KANSAS CITY, Mo. — Many industries, including hospitality, were doing well before the coronavirus pandemic, but not farmers.
COVID-19 is the latest setback keeping the farm economy down another year. From weather to the trade war and low commodity prices, Matt Moreland said farmers around the country are hopeful the pandemic will end soon.
“Our livelihood depends on what we can sell our corn and soy beans and cattle for," Moreland said, "and the markets are jumping around on a daily basis, more than they would jump in a week's time."
The uncertainty comes as Moreland is prepping to plant his crop for the year.

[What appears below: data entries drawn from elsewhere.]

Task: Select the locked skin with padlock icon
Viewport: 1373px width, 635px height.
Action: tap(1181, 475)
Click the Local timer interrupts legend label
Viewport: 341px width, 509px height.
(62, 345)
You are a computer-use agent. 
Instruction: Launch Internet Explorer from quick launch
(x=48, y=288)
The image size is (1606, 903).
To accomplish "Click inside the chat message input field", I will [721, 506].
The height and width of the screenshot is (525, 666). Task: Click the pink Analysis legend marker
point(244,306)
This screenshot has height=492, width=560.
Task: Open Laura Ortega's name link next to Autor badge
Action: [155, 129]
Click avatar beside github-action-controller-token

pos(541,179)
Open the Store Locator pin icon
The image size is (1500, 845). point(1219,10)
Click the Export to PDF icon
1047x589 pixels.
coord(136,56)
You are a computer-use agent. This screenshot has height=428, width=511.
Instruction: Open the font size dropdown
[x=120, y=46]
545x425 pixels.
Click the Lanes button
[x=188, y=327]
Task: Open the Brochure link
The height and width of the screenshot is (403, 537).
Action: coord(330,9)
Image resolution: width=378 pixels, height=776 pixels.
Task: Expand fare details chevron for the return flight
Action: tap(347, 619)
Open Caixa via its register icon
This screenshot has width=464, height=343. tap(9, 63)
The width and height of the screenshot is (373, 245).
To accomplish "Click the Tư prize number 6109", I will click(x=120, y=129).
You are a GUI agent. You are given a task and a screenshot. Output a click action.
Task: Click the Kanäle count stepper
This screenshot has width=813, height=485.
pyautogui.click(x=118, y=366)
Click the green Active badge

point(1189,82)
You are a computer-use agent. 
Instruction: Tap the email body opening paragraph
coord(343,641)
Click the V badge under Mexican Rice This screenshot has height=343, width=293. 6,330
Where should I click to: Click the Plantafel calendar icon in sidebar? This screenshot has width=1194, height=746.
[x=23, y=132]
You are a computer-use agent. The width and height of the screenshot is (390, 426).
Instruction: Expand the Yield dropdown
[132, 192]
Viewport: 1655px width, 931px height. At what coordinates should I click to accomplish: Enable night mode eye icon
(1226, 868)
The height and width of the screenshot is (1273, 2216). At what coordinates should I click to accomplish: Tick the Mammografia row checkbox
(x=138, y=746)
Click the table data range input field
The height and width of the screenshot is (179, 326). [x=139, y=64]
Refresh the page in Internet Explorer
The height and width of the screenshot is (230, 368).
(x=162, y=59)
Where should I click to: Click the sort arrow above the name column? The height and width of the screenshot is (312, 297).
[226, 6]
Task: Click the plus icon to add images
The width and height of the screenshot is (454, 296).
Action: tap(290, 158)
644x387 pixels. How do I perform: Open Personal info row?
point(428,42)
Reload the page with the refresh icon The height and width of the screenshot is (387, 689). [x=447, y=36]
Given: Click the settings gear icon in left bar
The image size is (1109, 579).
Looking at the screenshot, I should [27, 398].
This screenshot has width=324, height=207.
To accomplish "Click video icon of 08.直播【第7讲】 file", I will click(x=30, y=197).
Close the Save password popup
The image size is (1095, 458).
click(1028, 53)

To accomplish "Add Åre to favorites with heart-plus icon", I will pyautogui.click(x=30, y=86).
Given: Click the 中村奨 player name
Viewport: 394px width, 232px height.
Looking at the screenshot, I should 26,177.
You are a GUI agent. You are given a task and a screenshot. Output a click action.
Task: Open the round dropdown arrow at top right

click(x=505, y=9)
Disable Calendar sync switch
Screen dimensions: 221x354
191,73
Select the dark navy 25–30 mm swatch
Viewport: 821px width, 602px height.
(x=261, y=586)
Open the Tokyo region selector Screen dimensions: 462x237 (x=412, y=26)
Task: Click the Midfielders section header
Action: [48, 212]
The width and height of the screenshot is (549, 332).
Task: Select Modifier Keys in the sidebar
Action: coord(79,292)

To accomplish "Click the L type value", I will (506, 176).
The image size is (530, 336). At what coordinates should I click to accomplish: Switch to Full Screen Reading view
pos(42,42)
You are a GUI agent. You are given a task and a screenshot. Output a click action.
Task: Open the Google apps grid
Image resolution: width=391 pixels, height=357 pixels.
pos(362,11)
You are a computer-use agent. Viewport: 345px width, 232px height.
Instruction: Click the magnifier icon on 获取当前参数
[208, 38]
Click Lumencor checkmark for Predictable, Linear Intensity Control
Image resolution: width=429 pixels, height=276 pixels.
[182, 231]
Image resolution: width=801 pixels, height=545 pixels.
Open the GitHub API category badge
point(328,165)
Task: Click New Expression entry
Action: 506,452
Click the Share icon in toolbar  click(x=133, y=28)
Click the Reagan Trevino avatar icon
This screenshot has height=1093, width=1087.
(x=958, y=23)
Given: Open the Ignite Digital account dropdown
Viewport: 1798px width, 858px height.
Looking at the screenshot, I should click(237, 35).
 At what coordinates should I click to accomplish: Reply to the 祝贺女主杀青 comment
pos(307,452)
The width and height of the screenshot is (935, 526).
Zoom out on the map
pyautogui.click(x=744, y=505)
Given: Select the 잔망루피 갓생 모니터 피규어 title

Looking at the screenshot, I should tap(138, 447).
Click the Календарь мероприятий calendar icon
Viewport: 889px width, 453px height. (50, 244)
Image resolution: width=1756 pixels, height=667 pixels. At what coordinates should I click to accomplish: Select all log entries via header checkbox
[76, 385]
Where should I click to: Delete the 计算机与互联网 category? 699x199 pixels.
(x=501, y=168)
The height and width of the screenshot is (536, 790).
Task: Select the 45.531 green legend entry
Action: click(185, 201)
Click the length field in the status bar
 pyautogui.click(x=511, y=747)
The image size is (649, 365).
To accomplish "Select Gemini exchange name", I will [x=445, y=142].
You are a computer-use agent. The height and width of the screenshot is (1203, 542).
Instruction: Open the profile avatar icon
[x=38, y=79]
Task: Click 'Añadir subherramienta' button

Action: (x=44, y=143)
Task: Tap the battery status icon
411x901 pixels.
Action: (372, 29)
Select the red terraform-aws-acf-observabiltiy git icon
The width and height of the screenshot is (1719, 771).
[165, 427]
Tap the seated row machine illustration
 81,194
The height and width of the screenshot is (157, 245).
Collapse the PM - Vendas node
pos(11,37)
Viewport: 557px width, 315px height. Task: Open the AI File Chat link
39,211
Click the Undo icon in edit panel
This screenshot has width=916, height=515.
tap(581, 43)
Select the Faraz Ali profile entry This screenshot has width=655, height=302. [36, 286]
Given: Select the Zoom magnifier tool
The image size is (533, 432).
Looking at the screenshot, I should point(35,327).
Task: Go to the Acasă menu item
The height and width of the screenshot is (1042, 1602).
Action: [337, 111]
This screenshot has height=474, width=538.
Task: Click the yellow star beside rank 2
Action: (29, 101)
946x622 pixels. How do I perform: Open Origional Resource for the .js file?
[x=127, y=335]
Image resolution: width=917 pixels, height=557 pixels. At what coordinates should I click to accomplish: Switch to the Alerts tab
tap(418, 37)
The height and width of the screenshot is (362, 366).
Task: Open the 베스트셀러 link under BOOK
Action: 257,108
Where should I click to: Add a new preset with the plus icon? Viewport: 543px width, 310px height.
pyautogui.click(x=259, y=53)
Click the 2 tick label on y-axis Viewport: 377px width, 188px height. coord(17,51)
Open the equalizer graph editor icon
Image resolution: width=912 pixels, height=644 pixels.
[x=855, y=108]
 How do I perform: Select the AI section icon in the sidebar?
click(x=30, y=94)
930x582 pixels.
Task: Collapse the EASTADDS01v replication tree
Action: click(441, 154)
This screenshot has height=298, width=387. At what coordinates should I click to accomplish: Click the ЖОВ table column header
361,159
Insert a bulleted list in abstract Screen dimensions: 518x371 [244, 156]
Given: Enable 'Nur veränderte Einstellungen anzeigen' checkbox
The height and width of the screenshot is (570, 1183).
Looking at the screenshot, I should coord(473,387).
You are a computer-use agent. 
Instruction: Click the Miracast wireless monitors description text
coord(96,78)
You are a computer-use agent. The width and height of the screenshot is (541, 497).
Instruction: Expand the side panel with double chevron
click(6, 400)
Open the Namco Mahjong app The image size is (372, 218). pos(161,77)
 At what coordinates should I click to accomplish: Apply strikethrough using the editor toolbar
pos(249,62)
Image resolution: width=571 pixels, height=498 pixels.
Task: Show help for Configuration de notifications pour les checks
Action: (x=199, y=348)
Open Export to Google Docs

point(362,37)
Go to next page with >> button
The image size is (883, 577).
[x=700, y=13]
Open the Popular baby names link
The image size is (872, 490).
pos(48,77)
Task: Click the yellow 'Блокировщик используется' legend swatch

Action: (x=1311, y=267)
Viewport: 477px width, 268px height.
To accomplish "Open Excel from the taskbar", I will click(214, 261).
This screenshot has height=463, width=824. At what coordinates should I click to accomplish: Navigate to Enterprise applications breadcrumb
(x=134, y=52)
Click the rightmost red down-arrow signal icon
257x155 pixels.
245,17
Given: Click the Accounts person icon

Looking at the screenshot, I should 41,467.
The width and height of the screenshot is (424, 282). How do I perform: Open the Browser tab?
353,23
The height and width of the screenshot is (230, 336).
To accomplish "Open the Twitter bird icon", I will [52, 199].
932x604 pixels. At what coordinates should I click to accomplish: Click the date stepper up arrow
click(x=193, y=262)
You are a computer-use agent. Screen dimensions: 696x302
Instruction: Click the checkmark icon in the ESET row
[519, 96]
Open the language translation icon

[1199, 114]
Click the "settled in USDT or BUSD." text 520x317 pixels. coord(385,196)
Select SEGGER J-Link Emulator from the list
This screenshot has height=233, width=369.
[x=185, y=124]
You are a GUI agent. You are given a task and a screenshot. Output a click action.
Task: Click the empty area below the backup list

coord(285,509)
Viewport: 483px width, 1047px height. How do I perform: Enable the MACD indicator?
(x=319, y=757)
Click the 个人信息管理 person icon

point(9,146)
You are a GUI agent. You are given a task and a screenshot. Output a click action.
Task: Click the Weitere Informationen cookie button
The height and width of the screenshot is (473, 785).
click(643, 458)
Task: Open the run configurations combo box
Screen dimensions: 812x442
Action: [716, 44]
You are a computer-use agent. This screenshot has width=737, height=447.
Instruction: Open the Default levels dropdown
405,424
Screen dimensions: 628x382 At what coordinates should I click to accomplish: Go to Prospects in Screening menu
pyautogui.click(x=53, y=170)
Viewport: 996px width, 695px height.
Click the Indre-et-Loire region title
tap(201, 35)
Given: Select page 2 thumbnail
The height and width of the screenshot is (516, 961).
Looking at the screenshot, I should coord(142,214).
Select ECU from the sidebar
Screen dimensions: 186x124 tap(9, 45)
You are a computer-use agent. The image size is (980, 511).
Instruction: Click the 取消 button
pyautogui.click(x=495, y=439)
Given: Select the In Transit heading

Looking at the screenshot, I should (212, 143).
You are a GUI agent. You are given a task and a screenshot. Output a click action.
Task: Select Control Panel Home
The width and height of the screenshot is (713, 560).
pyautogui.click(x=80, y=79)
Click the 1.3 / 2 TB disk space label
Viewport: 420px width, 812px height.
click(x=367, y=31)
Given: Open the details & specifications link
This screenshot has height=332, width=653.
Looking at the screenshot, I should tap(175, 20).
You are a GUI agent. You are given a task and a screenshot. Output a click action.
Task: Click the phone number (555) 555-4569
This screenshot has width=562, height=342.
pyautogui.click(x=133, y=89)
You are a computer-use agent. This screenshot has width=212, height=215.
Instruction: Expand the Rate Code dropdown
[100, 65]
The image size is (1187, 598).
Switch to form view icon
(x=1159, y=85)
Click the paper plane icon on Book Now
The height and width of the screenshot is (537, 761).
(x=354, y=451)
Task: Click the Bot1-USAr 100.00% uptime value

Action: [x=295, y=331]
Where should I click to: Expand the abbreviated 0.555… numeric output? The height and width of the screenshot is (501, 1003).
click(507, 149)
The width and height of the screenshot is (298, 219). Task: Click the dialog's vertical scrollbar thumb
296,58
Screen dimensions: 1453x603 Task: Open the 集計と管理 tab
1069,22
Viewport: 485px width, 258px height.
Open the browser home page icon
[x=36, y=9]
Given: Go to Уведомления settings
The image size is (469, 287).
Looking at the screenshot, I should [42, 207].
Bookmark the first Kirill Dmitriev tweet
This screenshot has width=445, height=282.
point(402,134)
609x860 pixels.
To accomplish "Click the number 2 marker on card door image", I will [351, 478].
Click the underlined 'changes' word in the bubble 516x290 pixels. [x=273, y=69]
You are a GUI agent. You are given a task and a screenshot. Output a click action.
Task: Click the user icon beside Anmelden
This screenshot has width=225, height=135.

“We have to get supplies, we need fuel and we need fertilizer," Moreland said, "and we need seed and the people and businesses that are selling those are having a hard time keeping their doors open."
Hoping there's a market to sell to in the future, Moreland told 41 Action News he's trying to keep things as normal as possible.
“Being upset about it and being mad about it doesn’t help the situation," he said. "So you have to be upbeat. You have to be happy and you have to know that things will get better."
Though he's always optimistic, Moreland said the fluctuation of prices is unsettling.
The American Farm Bureau Federation showed a steady decrease in soybeans, corn and cattle, Moreland's three main cash cows.
“I think we’ll get through this and I think market prices will recover," Moreland said.